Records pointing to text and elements
########################################
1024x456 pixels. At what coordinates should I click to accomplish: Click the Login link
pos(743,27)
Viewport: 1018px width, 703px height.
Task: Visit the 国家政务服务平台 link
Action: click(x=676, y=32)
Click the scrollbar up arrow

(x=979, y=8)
########################################
TASK REQUIREMENTS
Rewrite the material above with "Login" switched to "Sign In", leaving every other part unchanged.

TASK OUTPUT
1024x456 pixels. At what coordinates should I click to accomplish: Click the Sign In link
pos(743,27)
Viewport: 1018px width, 703px height.
Task: Visit the 国家政务服务平台 link
Action: click(x=676, y=32)
Click the scrollbar up arrow

(x=979, y=8)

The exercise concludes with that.